Captain Cool is switching up uniforms.

Coupeville baseball legend CJ Smith, who pitched CHS to its first league title in 25 seasons during his senior campaign in 2016, is the latest former Wolf to become a first responder.

Smith has been hired by the Mercer Island Police Department.

He joins Aaron Trumbull (Central Kitsap Fire and Rescue) and Zane Bundy (Kittitas County Sheriff’s Department) as CHS grads who have made the jump to the front lines in recent months.

Smith began his new job a day after serving as the best man at Bundy’s wedding to fellow Coupeville alum Rebecca Robinson.

Captain Cool arrived on Whidbey with his family midway through his sophomore year of high school, and immediately became one of the best athletes in a Wolf uniform.

Along with younger siblings Hunter and Scout, he approached every sport the way you would expect from the offspring of two coaches.

Dad Chris Smith and mom Charlotte Young raised children who mixed natural talent with a cerebral nature.

The trio never panicked in tense situations on the field or court, had a far greater understanding of rules and strategy than most rivals, and could drop the hammer of the gods when it mattered most.

CJ was a strong football and basketball player for the Wolves, but had his best moments on the baseball diamond.

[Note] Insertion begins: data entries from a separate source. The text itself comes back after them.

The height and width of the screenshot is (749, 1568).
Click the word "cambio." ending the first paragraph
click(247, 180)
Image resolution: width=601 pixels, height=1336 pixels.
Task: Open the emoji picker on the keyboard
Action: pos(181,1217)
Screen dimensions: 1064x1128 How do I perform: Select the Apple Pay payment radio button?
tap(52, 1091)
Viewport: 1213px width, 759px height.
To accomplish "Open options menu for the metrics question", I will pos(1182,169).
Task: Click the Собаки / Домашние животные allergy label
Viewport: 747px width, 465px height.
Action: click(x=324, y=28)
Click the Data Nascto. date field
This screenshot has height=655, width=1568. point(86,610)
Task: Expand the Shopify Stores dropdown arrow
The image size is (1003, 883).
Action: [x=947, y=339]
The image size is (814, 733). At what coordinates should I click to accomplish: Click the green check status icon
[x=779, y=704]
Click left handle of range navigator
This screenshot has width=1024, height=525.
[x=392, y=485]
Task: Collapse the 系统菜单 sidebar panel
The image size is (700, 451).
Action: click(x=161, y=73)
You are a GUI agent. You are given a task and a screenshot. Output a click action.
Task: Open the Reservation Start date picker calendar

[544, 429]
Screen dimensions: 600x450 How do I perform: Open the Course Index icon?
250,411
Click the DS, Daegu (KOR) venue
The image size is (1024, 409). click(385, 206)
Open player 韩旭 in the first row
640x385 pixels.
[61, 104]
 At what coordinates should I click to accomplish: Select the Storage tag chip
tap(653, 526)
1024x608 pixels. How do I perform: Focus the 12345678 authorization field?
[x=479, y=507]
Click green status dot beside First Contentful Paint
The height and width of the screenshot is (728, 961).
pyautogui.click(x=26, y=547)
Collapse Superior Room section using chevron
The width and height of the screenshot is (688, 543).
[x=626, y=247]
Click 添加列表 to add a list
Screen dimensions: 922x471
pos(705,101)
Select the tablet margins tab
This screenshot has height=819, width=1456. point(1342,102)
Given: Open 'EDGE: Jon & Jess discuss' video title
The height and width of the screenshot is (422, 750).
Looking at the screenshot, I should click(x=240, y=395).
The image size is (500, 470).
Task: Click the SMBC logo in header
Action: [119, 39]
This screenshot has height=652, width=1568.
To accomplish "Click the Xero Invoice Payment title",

A pitcher who never betrayed a flicker of doubt on his face when on the mound, he always seemed to pitch the same with a one-run lead as with a 10-run advantage.

That serene calm helped center his teammates, and, sometimes, his coaches, with Smith reaching the mountain top April 29, 2016, when he shut down Port Townsend to clinch the Olympic League crown.

It was the first baseball title for the Wolves since 1991.

After high school graduation, Smith studied Criminal Justice and played baseball for Green River College alongside his younger brother.

Making the jump from being a starting pitcher to a relief ace, CJ stormed out of the bullpen to become Auburn’s answer to Mariano Rivera, earning accolades as a shut-down closer.

While the COVID-19 pandemic cancelled this spring’s baseball season, both Smith brothers were awarded Green River’s Campus Life Leadership Award for “outstanding leadership and achievement.”